Après La Disparition (1969), il publiera, en 1972, Les Revenentes, il n’use que de la voyelle précédemment refoulée, le e, et va plus loin encore dans l’incartade orthographique débridée et la plus royale des débauches textuelles…

Suit en 1975 W ou le Souvenir d’enfance, où il révolutionne le genre autobiographique : Il a brisé des frontières : se faire archiviste de soi et devenir romancier de soi ne sont pas des objectifs contradictoires, mais s’associent dans la même exigence de véridiction.

En 1978, dans La Vie mode d’emploi, la place donnée à l’antiromanesque qu’y imposent tant d’inventaires de bibelots, de meubles, de tableaux reste déconcertante. Comme toutes les images qui accompagnent le texte et sollicitent l’œil.

Relation particulière à la lettre et au mot

Dans l’album, Claude Burgelin évoque bien d’autres activités de Perec – notamment ses mots croisés du Point – et bien d’autres œuvres de lui (dont celles, inachevées ou non, qui seront publiées après sa mort) où il entretient une relation singulière à la lettre et au mot et où semble y transparaître sa judéité :

Sa quête oulipienne sur les pouvoirs de la langue, sa façon de multiplier et d’entrecroiser les réseaux de signification, son comptage infini des lettres, des mots et des phrases, son enfermement jouissif dans le labyrinthe des structures et des architectures verbales donnent l’impression qu’il réinvente un talmudisme tout personnel.

Musicien de la langue

Cette quête ne l’empêche pas de toujours s’exprimer avec une grande clarté, cherchant l’essentiel en phrases nettes, celles que tous peuvent entendre.
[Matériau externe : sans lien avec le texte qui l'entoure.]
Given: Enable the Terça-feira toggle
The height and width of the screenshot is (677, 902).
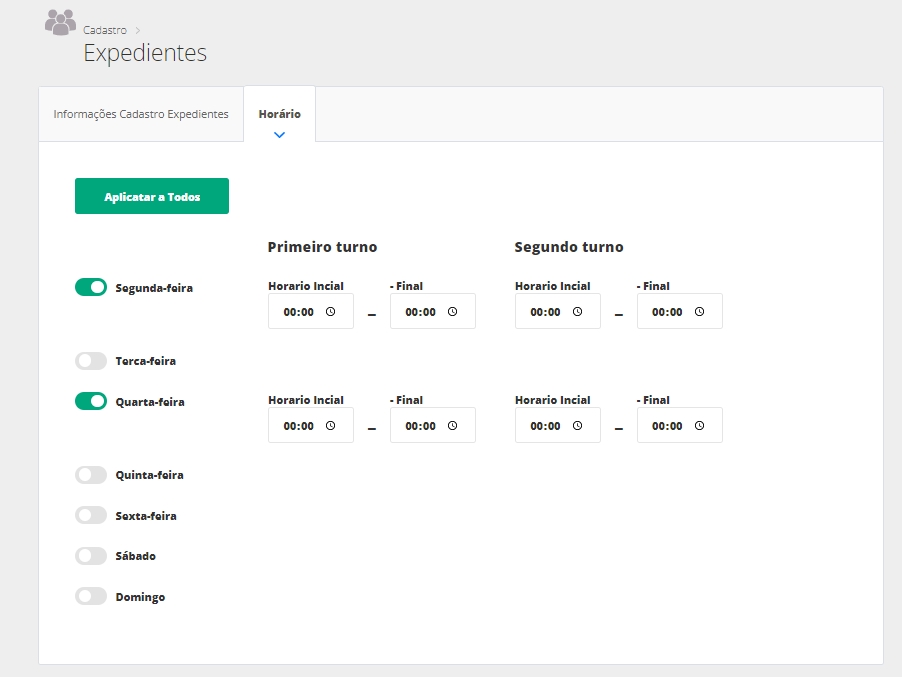Looking at the screenshot, I should pyautogui.click(x=91, y=361).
Claude Burgelin souligne en conclusion que ce manipulateur éperdu de lettres est un très beau musicien de la langue :

Un paragraphe de Perec se reconnaît à son phrasé aéré, à la justesse de son rythme, une manière à peine feutrée, souvent en sonorités discrètes, de cerner les choses et les êtres.

Claude Burgelin, Album Perec, Gallimard, 256 pages.